Failed Eagles Reunion Pushes Frey Into Flying Solo
Author: Gary Graff
Publication: Toronto Star
Date: July 17, 1992
Abstract: Interview which largely discusses why the Eagles didn't reunite as hoped in 1990, and his new outlook on life as demonstrated in Strange Weather.
![]()
A decade later, Glenn Frey figures he's put "the Eagles thing" to rest. Now he's happily getting on with his own life and solo career without being dogged by questions about whether his old group will ever reunite.
Frey tried it, and it didn't work. During 1989 and 1990 he got together with his former Eagles mate Don Henley to try to write some songs. Ostensibly they were for a boxed-set retrospective that would lead to an Eagles reunion tour and what industry moguls hoped would be a lasting reformation.
"I started the year 1990 by saying, 'Anything is possible,' " says the 43-year-old Frey, who co-founded the Eagles in 1971 and was part of the group's acrimonious breakup during the early '80s. "(Former manager) Irving Azoff took that to mean the Eagles could get back together. I wanted to look into it, too.
"My thinking was it had been 10 years, people have done a lot of different things. Maybe there was a chance of us doing something together."
But after a few writing sessions with Henley, Frey found the chance was nil.
"It's more what didn't happen than what did," Frey says. "Don and I didn't come together creatively or personally the way we needed to in order to make the magic happen. We still like each other, but. . . .
"It's like having a former girlfriend. If you were to run into this person on the street, you would be cordial, but you wouldn't be intimate.

APPLY WHAT YOU READ
1 - Summarize the Glenn Frey interview in two sentences.
2 - Pick up the Glenn Frey interview after its last sentence and continue it for a few paragraphs.

GIVEN ENTRIES
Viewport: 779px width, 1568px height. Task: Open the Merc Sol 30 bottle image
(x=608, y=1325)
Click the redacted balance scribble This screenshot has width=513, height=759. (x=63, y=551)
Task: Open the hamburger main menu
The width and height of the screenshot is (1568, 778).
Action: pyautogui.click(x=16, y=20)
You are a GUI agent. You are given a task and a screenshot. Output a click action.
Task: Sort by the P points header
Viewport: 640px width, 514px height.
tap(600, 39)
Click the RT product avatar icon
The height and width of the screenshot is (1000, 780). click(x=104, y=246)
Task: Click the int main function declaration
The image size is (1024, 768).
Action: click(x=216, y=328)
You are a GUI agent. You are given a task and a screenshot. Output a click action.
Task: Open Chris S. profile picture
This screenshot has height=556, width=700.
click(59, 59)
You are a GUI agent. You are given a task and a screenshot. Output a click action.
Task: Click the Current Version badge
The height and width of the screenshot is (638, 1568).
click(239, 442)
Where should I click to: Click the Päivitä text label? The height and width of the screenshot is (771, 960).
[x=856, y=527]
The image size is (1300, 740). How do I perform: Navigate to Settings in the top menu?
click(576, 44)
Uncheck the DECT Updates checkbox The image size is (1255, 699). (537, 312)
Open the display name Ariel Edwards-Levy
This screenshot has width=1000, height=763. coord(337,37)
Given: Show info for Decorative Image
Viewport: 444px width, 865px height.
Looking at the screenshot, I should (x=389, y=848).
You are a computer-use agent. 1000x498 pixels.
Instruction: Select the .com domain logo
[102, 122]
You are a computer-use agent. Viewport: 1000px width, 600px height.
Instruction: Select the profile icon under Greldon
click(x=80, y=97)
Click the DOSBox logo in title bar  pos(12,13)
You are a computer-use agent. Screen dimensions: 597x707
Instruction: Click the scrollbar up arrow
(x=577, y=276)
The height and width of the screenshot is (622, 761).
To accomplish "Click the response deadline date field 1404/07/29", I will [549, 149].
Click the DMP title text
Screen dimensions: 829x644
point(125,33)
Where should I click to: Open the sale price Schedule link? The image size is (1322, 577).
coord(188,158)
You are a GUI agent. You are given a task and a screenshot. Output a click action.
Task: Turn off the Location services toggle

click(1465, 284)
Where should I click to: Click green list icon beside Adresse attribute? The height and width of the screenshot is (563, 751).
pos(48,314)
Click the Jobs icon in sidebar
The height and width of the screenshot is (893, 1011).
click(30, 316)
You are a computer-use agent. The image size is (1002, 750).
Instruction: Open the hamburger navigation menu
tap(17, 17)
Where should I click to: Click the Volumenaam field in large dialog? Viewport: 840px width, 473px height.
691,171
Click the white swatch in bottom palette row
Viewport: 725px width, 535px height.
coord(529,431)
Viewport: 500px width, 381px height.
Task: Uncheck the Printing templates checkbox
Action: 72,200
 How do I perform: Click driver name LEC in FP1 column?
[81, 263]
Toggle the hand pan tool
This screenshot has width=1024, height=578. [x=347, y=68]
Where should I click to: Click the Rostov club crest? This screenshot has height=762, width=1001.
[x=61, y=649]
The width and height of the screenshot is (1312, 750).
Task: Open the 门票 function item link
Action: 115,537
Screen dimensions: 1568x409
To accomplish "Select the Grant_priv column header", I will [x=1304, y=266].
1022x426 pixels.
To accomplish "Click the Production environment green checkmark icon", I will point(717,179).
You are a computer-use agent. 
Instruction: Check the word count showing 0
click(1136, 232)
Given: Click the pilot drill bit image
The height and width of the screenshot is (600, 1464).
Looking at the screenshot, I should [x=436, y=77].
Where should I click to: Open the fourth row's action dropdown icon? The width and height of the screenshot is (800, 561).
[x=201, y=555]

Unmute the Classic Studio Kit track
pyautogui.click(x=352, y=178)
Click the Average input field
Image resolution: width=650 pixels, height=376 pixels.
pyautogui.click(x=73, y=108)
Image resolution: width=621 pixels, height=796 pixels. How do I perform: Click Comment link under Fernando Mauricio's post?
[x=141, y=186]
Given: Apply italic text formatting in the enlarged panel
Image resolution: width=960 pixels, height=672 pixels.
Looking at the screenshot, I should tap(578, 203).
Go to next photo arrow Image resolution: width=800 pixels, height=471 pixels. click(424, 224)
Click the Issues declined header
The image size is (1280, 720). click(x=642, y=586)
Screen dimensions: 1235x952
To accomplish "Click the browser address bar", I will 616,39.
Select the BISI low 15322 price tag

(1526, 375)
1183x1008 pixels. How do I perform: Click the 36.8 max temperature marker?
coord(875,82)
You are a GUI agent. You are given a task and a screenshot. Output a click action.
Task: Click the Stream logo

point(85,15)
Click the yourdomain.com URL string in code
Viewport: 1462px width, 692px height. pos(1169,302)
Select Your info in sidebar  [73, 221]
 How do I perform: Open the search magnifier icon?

EXPECTED OUTPUTS
1 - Glenn Frey says he has put the Eagles behind him, because the songwriting sessions he held with Don Henley in 1989 and 1990, meant for a boxed-set retrospective and a hoped-for reunion tour, showed there was no chance of the group re-forming. He explains that the two did not come together creatively or personally, and although they still like each other, he likens Henley to a former girlfriend you would greet cordially on the street but not be intimate with.

2 -
"To be in a band with somebody for a year or so, you've got to be intimate. I just didn't feel like I could get intimate with the other guys in the Eagles again. Not just Henley, either; I don't even want to get into the case of Joe Walsh.
"So it didn't work out, but I have no axe to grind. I wish all the guys in the band success in business and success in life. I would never say I wouldn't get together with the guys to play a show, but I'm not going to give my life to it again."
In fact, Frey says, he's spent the past few years deliberately "directing my life away from rock 'n' roll." He's remarried and has a 1-year-old daughter. He moved from Los Angeles to Aspen, where he built a recording studio next to his house.
"I've been trying to move here since 1975," says Frey, who was laid low by intestinal surgery in 1990. "My life has a lot better balance here. It's kind of cleared my head and let me look at the world around me with a different perspective."
That outlook is obvious on Strange Weather, Frey's just- released fourth solo album. Musically it's a meticulously crafted set that harkens back to the smooth pop sound of his Eagles days. The record's best number, "River Of Dreams", conveys the same kind of soulful yearning as the Eagles' hit "Desperado".